蔚蓝朝泰王眨眨眼,敛眉正色道:“王爷,祖母说外祖父是外人,我正不耻下问呢。”
“胡扯!”泰王皱眉呵斥,义正严辞道:“肃南王乃是你嫡亲的外祖父,是你的血脉亲人,论理比你继祖母可不止亲上几分,如何能算是外人?”
“蔚陈氏,你这是想倚老卖老教坏子孙?”泰王一掀衣摆坐下,神色不虞的看向陈氏,“知之为知之,不知为不知,小丫头不耻下问是好事,你居然还要着人将她拿下!”
“本王看你是越活越回去了,脾性竟跟待字闺中时一样,哼!年纪大了就该好好修身养性,吓到小丫头可如何是好?”
“王爷还请息怒,母亲只是年纪大了,思虑不周一时失言!”孔氏见陈氏不中用,强忍着想要昏过去的意念赔笑,原本白青的脸色此时胀得通红。
泰王的话说得明白,也丝毫不留情面,连陈氏继室的身份都点出来了。既然陈氏继祖母的身份在肃南王面前都要退后一射之地,她这做婶娘的又算得上什么,再有什么想法也是空谈。将军府只有两房,如今二房势大,陈氏不仅是自己的婆母,也是自己的姨母,与其说泰王是在怒斥陈氏老而昏聩,不如说是骂自己痴心妄想!

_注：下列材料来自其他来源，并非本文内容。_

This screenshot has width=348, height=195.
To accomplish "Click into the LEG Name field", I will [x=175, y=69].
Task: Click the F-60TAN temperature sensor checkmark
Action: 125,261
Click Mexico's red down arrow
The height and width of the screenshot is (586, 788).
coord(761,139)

她早该知道的,陈氏冲动,说话不过脑子,让她出头准没好事,可自己刚才怎么就没忍住?偏生让陈氏出头,还好巧不巧的给泰王听个正着!
蔚蓝双眼熠熠生辉,真心实意觉得这三成酬金花得物有所值,泰王简直就是个大杀器!也只有泰王这样不按常理出牌又身份贵重的,才能收拾得了陈氏这样的滚刀肉。
泰王喝着茶,听完孔氏的话不置可否,懒洋洋的掀了下眼皮,满屋子落针可闻,孔氏也不敢再说话。
陈氏伏在地上浑身颤抖,对于眼前情形有些消化不了,她做老封君十几年了,就是当今太后也没给过她这样的脸子,先是为儿媳妇出头被个黄毛丫头冷嘲热讽,现在居然连个二不挂五游手好闲的浪荡王爷都来当众训斥她,而这混账王爷还将鸡毛蒜皮的陈年旧事翻出来,简直就是不可理喻!
陈氏原叫陈春香,与孔氏之母陈秋香乃是嫡亲姐妹,父亲陈明国时任工部侍郎。
三十四年前,陈春香与陈秋香皆待字闺中尚未定亲,机缘巧合下,姐妹二人同时认识了当年打马游街的探花郎孔志高,后来孔志高上陈家提亲,陈春香是长姐,理所当然的认为与孔志高议亲的对象该是自己,不料孔志高看中的却是陈秋香。
姐妹俩大闹一场,因此而生了嫌隙,后来陈春香嫁予老镇国将军蔚照,陈秋香也与孔志高成亲,陈母不愿两个女儿反目,便从中调和,趁着观音诞辰日带着姐妹二人到京郊的灵山寺上香,陈春香本就掐尖要强,又因为嫁了个武夫耿耿于怀,姐妹二人在灵山寺后山的杏花林中再起争执,陈春香更是当着下人面对陈秋香甩耳光,怒骂亲妹妹陈秋香贱人狐媚子。这事儿恰好被当时跟着楼太后到灵山寺礼佛的泰王看个正着。
彼时泰王年幼,也就四五岁的年纪,还是头一次见女子掐架,是以牢牢记在心中。及至后来陈春香生下蔚桓,在镇国将军府楼老夫人过世后虐待蔚池事,被楼太后申斥禁足,泰王已是个小小少年郎,对陈氏的刻薄及疯妇形象就更加鄙视。后来蔚池被楼太后接进宫中照料,美其名曰做了姜白岩的伴读,泰王每遇见陈氏都要刺上几句,陈氏心中不忿,却碍于泰王的身份不敢作,只每每见了泰王便绕道而走。